# More trail riding photos



## whisperbaby22 (Jan 25, 2013)

I did remember my camera today, fun photos.


----------



## ChevysMyBoy (Jan 2, 2013)

Oh you lucky duck! There are no trails around me So were stuck with a dirt outdoor arena.


----------



## whisperbaby22 (Jan 25, 2013)

It's hard to believe that I live in the city. But minutes from a heavily protected river, only horses and hikers allowed. Else I'd be going nuts.


----------



## whisperbaby22 (Jan 25, 2013)

Yesterday the weather was unsettled, so I went early down to the corner. There are trails all over in the sand, you can go left or right as in this first photo. Then down to the river to cool off, and back home.


----------



## lvmyhorses (Dec 18, 2012)

these photo look like the Santa Ana river in Norco, Calif? Yes or No?


----------



## whisperbaby22 (Jan 25, 2013)

Overcast this morning - perfect for riding. I was anxious to see how a photo in the fog would turn out.


----------



## whisperbaby22 (Jan 25, 2013)

It rained a bit, so I went down to the river to see how far up the water had gone.


----------



## RegularJoe (Aug 26, 2014)

whisperbaby22 said:


> Overcast this morning - perfect for riding. I was anxious to see how a photo in the fog would turn out.

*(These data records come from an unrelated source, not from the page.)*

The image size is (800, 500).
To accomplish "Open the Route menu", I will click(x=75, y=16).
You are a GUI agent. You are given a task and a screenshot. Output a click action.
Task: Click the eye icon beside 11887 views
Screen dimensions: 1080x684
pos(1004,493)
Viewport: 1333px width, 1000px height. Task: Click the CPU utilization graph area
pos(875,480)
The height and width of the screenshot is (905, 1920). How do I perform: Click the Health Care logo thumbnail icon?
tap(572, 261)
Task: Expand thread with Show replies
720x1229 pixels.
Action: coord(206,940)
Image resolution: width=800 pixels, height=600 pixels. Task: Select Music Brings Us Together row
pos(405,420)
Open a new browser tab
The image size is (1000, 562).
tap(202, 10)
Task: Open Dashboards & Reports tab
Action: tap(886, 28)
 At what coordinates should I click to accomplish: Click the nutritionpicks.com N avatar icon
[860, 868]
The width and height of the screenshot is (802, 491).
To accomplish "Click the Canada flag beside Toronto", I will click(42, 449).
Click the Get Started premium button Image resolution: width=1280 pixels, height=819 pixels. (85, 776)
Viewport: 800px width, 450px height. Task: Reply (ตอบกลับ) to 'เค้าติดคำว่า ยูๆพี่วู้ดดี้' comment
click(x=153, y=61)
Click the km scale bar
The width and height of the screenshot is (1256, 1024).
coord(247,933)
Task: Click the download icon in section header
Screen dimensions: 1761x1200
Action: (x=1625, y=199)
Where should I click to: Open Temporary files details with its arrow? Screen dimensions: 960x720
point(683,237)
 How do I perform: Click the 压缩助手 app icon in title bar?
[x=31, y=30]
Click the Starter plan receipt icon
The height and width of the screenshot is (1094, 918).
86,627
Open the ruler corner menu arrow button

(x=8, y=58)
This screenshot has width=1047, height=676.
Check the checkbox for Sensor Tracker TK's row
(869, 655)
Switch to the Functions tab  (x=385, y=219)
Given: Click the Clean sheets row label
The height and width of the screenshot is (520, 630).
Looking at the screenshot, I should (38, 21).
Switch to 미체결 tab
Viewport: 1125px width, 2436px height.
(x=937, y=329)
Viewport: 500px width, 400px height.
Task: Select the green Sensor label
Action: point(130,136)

Fog is great for obscuring objects in the distance when you really want to make something in the foreground pop. 

Nice trail.


----------



## whisperbaby22 (Jan 25, 2013)

Thanks. Partly to figure out how to use the computer, partly enjoying trying to get "artistic" photos, but all fun.


----------



## balaarena (Sep 10, 2014)

Hi, Nice fun photos.. thanks for sharing....


----------



## whisperbaby22 (Jan 25, 2013)

Absolutely glorious yesterday, even though I will get a lot more hot weather, just being fall the light and the air seems fresher.


----------



## whisperbaby22 (Jan 25, 2013)

I was very annoyed Friday, went for a ride, and Bam! Everything just seems so much better when you can ride!


----------



## whisperbaby22 (Jan 25, 2013)

Balmy So Cal.


----------



## texasgal (Jul 25, 2008)

Love the photos, but one thing is sorely missing in every photo....

EARS!

LOL ..


----------